◆ **AIM**
Gather every line of the rows below that contains the word "step".

◆ **RECORDS FOR THIS TASK**
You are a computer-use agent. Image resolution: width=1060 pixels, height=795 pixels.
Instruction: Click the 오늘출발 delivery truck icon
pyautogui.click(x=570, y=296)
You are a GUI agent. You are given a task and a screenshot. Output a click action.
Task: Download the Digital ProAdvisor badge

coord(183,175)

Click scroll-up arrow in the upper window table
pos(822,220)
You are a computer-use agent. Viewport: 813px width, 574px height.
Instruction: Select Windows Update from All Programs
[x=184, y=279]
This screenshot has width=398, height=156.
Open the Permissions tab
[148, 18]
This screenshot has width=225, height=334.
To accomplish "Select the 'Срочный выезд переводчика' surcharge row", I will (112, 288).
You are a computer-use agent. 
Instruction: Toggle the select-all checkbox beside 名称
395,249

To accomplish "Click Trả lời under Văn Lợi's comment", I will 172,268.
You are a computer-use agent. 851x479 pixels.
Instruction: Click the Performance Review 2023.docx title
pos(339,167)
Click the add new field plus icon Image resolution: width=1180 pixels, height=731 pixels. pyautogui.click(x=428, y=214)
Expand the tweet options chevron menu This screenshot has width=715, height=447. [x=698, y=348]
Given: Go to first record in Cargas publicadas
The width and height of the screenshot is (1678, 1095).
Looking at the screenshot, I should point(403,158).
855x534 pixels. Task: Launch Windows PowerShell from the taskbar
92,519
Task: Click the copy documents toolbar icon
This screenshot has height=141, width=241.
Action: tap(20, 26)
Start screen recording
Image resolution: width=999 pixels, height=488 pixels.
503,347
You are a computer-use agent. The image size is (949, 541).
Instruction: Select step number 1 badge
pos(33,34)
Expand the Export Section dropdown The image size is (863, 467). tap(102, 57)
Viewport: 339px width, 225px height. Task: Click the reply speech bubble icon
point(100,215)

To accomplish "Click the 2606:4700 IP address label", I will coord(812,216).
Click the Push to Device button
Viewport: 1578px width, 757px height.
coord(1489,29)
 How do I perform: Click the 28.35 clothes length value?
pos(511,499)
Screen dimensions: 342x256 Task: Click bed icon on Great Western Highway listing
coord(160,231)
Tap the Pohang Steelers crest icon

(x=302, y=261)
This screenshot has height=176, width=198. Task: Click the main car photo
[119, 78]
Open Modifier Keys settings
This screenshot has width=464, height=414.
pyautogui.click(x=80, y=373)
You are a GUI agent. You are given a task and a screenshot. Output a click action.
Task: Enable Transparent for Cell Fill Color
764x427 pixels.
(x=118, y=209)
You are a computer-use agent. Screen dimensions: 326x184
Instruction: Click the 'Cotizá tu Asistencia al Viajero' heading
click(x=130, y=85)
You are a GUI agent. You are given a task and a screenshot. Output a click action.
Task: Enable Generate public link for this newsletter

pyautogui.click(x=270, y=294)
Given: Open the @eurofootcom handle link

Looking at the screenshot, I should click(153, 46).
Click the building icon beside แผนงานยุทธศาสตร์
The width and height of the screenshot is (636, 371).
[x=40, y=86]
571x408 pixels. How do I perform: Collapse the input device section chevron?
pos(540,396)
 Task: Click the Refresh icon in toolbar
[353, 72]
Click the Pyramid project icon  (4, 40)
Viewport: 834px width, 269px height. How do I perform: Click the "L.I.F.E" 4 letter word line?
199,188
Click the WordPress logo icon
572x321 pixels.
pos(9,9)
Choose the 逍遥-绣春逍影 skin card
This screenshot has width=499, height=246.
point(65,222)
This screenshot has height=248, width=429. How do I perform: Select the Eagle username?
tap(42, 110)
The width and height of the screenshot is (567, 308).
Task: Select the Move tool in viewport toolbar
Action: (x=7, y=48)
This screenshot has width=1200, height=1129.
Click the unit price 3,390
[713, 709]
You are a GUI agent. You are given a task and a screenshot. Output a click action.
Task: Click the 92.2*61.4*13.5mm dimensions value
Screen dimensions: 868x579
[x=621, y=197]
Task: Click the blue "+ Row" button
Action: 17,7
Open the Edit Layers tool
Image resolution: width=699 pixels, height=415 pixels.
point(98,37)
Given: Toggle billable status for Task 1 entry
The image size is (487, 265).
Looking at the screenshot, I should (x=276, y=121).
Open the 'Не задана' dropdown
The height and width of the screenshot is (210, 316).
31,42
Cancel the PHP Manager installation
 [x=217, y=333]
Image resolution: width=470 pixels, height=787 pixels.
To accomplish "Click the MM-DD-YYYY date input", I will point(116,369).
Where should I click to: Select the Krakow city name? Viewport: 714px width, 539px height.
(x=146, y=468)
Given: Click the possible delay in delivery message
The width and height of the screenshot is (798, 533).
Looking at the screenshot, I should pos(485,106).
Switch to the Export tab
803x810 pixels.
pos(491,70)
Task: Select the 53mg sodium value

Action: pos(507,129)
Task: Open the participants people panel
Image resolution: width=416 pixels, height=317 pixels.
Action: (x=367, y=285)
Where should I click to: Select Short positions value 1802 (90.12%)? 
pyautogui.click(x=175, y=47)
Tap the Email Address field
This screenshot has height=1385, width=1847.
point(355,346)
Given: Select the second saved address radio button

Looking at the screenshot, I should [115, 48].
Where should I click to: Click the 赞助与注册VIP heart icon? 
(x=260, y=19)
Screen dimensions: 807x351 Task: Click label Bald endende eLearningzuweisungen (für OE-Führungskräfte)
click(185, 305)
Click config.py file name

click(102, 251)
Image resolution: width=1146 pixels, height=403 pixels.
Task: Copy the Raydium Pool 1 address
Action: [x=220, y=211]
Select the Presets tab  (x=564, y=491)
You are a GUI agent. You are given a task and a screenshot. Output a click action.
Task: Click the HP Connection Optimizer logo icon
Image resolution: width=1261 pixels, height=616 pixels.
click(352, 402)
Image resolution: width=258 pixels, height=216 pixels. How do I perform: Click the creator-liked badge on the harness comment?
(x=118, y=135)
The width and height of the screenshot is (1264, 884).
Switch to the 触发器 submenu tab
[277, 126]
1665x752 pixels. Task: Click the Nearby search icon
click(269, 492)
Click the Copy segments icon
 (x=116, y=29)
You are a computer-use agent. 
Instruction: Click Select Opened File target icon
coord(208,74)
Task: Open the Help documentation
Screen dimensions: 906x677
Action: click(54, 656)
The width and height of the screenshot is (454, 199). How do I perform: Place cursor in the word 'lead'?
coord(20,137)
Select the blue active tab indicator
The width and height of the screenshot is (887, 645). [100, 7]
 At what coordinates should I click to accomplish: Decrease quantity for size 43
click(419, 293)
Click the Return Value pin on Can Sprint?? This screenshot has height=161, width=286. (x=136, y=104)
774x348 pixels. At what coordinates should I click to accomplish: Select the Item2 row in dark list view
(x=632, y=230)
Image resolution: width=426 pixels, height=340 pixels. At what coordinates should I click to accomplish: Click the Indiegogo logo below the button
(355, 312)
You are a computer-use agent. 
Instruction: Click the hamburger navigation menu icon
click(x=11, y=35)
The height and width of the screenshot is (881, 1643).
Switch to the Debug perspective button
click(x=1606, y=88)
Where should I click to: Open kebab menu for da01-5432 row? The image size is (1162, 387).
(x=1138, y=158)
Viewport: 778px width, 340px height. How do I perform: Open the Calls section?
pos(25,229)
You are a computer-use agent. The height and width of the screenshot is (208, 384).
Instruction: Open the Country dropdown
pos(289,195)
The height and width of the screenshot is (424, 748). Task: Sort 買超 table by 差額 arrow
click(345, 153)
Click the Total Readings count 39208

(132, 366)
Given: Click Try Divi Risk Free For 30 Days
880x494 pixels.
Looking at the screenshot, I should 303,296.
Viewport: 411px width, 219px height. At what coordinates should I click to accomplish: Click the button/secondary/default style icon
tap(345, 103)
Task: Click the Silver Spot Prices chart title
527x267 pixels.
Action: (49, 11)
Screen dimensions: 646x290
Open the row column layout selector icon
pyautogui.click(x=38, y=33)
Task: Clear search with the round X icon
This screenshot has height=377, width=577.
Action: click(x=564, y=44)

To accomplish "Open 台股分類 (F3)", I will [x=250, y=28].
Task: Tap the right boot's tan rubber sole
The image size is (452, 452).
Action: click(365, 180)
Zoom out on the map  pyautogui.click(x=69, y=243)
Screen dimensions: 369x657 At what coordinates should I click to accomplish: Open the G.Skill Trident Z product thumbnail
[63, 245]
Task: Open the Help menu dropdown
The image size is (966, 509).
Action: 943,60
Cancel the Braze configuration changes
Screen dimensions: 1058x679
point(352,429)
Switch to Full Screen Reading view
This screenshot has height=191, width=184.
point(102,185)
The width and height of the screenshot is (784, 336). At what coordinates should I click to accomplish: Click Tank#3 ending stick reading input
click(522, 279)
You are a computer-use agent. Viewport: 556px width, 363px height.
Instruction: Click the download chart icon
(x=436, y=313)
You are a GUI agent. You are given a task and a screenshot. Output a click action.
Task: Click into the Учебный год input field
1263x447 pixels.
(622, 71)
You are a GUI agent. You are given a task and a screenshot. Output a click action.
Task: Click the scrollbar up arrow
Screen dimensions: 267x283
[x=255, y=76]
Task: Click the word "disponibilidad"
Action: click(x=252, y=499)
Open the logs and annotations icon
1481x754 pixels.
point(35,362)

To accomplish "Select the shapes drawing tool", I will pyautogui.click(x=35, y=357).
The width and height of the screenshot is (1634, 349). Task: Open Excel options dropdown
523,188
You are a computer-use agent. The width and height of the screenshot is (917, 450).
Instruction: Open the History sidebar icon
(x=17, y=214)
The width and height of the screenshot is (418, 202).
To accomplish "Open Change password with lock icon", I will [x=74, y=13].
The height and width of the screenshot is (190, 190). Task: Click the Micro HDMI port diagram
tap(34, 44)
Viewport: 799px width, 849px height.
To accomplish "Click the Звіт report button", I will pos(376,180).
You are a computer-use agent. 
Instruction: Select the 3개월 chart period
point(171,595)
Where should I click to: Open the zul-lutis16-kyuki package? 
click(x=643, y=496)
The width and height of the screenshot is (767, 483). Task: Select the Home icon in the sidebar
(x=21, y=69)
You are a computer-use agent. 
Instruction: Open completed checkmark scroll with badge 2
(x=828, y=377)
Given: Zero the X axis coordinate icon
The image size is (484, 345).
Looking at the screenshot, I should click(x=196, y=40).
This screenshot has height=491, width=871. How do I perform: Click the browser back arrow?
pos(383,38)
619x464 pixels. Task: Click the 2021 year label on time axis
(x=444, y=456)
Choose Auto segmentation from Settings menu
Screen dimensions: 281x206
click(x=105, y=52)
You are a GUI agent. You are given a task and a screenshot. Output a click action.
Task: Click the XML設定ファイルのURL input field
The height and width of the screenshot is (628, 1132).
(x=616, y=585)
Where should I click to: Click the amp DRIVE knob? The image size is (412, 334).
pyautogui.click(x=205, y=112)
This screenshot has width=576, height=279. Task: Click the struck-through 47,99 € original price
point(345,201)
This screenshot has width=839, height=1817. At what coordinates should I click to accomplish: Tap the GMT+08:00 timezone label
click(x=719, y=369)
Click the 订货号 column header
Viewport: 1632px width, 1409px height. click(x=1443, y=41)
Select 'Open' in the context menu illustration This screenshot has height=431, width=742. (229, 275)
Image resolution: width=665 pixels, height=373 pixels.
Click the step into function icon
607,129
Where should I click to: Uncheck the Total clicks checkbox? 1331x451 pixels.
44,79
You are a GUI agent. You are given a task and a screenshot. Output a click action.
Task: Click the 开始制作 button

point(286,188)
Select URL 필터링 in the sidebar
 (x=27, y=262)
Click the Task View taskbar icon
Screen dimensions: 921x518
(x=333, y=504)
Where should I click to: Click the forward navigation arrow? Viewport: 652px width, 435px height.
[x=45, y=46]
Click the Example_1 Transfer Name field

◆ **SOLUTION FOR THIS TASK**
Instruction: Select step number 1 badge
Click the step into function icon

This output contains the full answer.